> The task: How many lines in the listing below include the word "computer"? Answer with the number and nothing else.

★ ★ ★ ★ ★ ★ ★

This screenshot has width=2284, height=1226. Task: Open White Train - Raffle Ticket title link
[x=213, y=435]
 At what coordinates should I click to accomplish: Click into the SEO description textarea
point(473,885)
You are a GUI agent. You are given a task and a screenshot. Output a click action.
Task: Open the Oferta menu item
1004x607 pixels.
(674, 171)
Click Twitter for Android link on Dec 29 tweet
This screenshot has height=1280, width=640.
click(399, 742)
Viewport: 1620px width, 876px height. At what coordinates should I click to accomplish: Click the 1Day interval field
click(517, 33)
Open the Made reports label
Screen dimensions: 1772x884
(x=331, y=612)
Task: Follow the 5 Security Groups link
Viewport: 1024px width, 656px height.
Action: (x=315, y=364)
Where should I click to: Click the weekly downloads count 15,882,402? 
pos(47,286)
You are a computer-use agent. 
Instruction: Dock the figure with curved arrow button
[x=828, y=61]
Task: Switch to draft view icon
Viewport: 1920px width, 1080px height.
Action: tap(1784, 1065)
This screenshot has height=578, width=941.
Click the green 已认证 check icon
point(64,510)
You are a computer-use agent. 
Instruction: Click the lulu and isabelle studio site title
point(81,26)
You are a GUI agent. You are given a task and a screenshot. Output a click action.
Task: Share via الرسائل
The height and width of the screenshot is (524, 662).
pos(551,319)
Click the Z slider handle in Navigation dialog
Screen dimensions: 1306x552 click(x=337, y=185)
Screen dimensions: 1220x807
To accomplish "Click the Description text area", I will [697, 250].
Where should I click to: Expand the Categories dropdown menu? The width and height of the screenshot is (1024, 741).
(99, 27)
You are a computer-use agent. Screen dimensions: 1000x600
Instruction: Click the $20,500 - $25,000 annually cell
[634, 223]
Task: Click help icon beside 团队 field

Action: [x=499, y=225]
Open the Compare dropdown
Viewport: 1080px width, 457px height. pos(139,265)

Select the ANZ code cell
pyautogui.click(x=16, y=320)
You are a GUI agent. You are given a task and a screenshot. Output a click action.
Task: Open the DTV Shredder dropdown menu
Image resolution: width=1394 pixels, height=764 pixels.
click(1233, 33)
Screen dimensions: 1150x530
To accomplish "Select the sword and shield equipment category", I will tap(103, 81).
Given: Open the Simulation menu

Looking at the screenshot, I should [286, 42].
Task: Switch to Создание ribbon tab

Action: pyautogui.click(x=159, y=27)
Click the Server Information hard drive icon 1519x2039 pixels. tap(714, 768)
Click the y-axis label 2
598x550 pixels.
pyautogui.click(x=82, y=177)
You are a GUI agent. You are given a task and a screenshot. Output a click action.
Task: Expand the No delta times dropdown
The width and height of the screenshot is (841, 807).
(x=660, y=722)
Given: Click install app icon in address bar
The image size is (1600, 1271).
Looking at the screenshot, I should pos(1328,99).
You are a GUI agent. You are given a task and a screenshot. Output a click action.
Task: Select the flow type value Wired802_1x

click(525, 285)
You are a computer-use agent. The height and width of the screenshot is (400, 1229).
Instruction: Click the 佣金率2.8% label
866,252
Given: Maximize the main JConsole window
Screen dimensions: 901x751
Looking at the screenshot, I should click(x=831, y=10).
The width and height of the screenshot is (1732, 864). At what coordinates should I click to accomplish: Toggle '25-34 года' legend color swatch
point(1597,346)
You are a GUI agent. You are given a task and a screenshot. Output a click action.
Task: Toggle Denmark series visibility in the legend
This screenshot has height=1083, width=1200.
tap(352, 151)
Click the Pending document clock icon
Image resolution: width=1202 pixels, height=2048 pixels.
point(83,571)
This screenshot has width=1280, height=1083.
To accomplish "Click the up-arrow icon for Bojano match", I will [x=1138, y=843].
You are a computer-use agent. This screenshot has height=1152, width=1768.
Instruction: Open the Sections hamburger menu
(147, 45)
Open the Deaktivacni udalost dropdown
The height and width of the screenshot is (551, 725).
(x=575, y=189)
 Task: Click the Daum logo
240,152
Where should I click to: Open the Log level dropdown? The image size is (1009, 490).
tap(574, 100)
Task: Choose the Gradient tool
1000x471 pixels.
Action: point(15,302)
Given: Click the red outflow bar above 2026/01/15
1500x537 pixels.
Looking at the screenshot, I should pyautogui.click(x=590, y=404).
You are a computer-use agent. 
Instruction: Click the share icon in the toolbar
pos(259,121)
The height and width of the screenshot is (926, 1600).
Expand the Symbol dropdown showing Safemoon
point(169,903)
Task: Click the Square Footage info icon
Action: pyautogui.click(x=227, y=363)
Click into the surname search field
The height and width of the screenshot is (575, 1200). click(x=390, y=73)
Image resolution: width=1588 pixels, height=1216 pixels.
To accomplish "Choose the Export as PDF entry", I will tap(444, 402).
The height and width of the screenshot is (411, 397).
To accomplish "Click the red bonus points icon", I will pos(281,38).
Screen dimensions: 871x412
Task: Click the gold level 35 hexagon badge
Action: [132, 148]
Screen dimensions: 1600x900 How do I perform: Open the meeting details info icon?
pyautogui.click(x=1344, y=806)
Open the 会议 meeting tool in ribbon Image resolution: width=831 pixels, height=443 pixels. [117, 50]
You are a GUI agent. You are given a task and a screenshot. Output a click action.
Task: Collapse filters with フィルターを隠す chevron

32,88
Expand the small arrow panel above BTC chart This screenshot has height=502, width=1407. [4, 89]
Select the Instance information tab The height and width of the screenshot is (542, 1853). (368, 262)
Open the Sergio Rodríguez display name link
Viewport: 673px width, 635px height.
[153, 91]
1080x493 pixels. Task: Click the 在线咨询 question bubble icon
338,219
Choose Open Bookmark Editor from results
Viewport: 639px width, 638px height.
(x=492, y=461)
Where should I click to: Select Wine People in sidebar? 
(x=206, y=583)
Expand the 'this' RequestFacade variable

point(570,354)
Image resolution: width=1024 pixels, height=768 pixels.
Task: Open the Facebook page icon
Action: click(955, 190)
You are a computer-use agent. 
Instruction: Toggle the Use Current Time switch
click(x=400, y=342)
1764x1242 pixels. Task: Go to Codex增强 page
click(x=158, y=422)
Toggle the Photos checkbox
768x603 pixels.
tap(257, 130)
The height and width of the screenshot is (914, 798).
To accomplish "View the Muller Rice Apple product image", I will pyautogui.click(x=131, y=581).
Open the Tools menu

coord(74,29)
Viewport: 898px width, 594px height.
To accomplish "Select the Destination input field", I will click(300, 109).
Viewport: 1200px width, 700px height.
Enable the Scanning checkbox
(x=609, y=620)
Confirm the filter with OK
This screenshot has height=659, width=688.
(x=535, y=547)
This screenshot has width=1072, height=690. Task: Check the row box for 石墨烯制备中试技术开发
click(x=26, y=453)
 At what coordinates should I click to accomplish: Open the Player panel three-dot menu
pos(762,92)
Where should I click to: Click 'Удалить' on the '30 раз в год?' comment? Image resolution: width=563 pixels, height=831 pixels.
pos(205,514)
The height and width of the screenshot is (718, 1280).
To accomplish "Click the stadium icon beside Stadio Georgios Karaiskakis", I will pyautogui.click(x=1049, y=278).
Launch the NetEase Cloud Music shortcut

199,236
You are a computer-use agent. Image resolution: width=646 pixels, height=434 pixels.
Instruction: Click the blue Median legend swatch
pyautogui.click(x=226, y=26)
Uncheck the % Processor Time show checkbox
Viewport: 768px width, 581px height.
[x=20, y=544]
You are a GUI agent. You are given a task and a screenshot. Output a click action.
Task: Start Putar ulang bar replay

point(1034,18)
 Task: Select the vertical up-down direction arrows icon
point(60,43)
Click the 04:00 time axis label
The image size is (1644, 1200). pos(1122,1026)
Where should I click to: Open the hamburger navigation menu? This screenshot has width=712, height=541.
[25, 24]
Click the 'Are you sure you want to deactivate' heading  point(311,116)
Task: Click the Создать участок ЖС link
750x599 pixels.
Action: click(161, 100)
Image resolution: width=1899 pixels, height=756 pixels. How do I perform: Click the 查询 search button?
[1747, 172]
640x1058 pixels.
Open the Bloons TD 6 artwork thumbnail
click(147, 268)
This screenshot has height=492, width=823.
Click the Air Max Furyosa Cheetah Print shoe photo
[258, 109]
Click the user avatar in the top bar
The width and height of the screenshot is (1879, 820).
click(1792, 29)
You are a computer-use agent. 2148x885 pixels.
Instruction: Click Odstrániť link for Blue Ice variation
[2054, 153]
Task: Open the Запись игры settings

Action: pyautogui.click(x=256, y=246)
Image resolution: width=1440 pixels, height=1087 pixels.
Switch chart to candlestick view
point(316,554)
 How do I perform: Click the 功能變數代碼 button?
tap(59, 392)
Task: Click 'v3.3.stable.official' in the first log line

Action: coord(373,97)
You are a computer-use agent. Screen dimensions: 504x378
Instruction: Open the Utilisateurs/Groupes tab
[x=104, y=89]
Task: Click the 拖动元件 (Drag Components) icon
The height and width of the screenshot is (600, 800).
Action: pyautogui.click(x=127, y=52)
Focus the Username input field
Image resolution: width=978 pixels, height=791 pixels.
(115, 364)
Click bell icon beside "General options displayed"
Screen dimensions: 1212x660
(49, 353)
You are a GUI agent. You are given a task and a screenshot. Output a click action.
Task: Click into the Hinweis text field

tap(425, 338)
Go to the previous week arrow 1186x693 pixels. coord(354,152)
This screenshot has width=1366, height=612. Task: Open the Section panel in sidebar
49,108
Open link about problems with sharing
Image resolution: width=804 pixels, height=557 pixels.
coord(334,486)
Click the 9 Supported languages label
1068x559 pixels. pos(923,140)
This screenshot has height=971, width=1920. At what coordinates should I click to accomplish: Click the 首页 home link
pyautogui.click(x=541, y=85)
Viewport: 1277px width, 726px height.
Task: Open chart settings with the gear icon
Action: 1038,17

★ ★ ★ ★ ★ ★ ★

> Your response: 10